Chickasha Gets Voter Approval For New Water Plant

Chickasha voters approved a half-cent sales tax increase to pay for a new water treatment plant.

Chickasha provides drinking water for about 16,000 people in central Oklahoma.

Residents overwhelmingly voted to fund a new water treatment plant - about 94% of voters were for the proposition in Tuesday’s election.

The alternative was hiking water rates by 82%.

The current plant, which was completed in the 1970s, is operating under consent orders from the Oklahoma Department of Environmental Quality. Those are special arrangements that allow the system to keep its permits while it works to fix violations.

The city says its water treatment plant is “operating past its useful life and is at risk of catastrophic failure.”

It lies in a FEMA-designated special flood hazard area between the Washita River and Line Creek.

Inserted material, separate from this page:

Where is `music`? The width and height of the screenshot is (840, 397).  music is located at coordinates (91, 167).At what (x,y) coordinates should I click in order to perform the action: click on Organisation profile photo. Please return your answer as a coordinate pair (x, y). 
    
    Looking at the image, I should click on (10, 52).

The city estimates a new plant will cost $74 million. Much of that will be covered by the sales tax voters approved on Tuesday.

Tulsa Voters Approve Bond Package

Tulsa voters overwhelmingly approved hundreds of millions of dollars for capital improvements and maintenance in the city.

All three bond propositions on the ballot totaling $814 million and an extension of a temporary sales tax were passed with more than 60% of the vote.

Elections were held in 14 counties yesterday.

OKC To Create Public Safety Advisory Board

Oklahoma City Council approved the creation of a Community Public Safety Advisory Board to review police complaint investigations and processes.

Council voted on the Board’s creation last week, but not without contention.

The new board’s mission emphasizes communication and transparency with OKC residents about police complaints.

Councilmembers had questions about the board’s ability to deliver accountability. It will be led by a mayoral appointee.

Councilmembers introduced a motion to defer the vote and asked Mayor David Holt to have a further conversation. Neither moved forward.

Nikki Nice represents Ward 7.

“We can't even get our own mayor to work with us and talk through some of these things that we're, we're asking for. And that speaks to even our residents who also can't get this accountability,” Nice said.

Mayor Holt responded.

“Absolutely, accountable every four years,” Holt said.

Council approved the board 6-2. It will form the Community Public Safety Advisory Board through this fall.

Kinta Schools To Get AED

A rural Oklahoma public school district is set to receive its first life-saving emergency medical device tomorrow.

Oklahoma Disaster Relief is donating an automated external defibrillator or AED to Kinta Public Schools, which currently does not have one.

In a news release, Kinta Public Schools Superintendent Patricia DeVille said it would take an ambulance 15 to 30 minutes to reach the school in rural southeast Oklahoma in the event of a cardiac emergency.

An ODR representative said because Kinta is so far from a hospital, having an AED on site could mean the difference between life and death.

AEDs are used to diagnose and treat cardiac arrhythmias which can lead to sudden cardiac arrest and can be fatal. They are portable, electronic, and come with easy to follow audio and visual instructions.

Oklahoma statute only requires school districts to have an AED available if federal funding or donations allow.

ODR has previously donated AEDs to four other schools.